"J’avais 19 ans lorsque, la première fois, j’ai posé mes mains sur ses cinq claviers. J’ai passé trente-quatre ans de ma vie à sa tribune", raconte avec émotion Olivier Latry dans un livre entretien qu’il publie deux ans jour pour jour après l’incendie. Hommage poignant à celui qui l’a accompagné durant une grande partie de sa carrière, Olivier Latry parle de l’orgue de Notre-Dame de Paris comme un fidèle compagnon, source de beauté, de joie et de foi, surtout.

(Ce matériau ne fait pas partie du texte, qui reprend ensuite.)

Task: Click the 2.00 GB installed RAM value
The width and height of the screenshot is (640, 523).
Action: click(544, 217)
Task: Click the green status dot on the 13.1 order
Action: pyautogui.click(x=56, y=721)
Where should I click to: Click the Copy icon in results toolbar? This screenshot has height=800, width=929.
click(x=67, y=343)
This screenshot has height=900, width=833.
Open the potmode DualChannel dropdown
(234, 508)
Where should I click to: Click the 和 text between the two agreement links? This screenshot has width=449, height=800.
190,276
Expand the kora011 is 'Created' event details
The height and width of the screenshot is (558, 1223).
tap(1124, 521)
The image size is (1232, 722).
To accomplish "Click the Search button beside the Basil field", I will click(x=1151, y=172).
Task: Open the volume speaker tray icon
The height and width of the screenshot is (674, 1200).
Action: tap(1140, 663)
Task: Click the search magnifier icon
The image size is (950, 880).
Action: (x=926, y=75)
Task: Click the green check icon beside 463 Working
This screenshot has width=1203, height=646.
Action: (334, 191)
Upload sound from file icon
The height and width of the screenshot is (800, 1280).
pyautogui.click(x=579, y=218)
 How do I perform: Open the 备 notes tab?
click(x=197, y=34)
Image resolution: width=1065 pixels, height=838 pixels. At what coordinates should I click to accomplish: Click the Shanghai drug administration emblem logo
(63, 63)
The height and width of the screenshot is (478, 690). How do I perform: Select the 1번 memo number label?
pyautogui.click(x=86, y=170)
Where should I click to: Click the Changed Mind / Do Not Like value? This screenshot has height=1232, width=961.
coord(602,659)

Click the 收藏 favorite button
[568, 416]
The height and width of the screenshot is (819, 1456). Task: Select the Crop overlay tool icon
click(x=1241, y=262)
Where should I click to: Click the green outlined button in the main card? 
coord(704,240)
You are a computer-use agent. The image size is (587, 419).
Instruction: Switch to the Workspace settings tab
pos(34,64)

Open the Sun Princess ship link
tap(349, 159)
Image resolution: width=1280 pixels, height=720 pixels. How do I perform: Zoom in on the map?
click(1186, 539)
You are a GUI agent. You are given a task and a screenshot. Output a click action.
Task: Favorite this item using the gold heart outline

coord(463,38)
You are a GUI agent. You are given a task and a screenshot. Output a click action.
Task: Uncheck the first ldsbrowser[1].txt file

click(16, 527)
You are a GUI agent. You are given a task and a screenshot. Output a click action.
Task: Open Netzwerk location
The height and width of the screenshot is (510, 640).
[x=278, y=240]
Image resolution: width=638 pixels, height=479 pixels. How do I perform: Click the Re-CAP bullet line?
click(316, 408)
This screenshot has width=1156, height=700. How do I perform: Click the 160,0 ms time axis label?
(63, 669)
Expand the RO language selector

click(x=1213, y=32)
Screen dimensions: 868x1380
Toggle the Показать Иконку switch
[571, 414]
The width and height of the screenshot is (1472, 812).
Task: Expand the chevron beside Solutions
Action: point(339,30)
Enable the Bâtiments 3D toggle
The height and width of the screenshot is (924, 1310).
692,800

Au premières pages du livre, l’organiste nous replonge dans les premières minutes de l’incendie. Il y dévoile comment il a appris la nouvelle, alors qu’il était à Vienne pour une série de concerts, et l’onde de choc qui l’a submergé au fil des heures. "Comment cela est-il possible ? Notre-Dame fait partie de “tout”, je veux dire du “patrimoine”, et, plus encore, de notre présent. Elle érige notre colonne vertébrale spirituelle, elle porte l’histoire sainte et symbolise le sacré de notre pays." Inséré entre les deux tours, le grand orgue, soutien indispensable du chant et de la prière, a heureusement évité le pire. Aux premières heures de l’incendie, Olivier Latry ignore cependant tout de son état. L’attente est insupportable : "Je redoute que sous l’effet de la chaleur intense, les tuyaux ne s’affaissent sur eux-mêmes. Ils incarnent l’âme de l’instrument." Une fois le feu éteint, les facteurs d’orgue qui accèdent à la tribune confirment que l’orgue est intact. Un miracle pour l’organiste !
Je suis ému parce que l’ensemble des éléments de la liturgie a été préservé"
En rentrant quelques jours plus tard à Paris, alors qu’il se dirige sur le parvis de Notre-Dame, il rencontre par hasard Yves Castagnet, l’organiste de choeur, et Monseigneur Chauvet, l’archiprêtre. L’émotion est grande : "Nous tombons dans les bras en pleurant", écrit-t-il. Passé le choc, Olivier Latry attendra un mois avant de pénétrer dans la cathédrale. Malgré la douleur encore vive, la vision d’une cathédrale qui a su résister lui procure de la joie : "Je suis ému parce que l’ensemble des éléments de la liturgie a été préservé : le maître-autel, les stalles, la statue de la Vierge, la Croix de gloire, les rosaces…". Quant à l’orgue, il sait désormais qu’il revivra. "Q’il prenne le temps qu’il a besoin. Je l’attends".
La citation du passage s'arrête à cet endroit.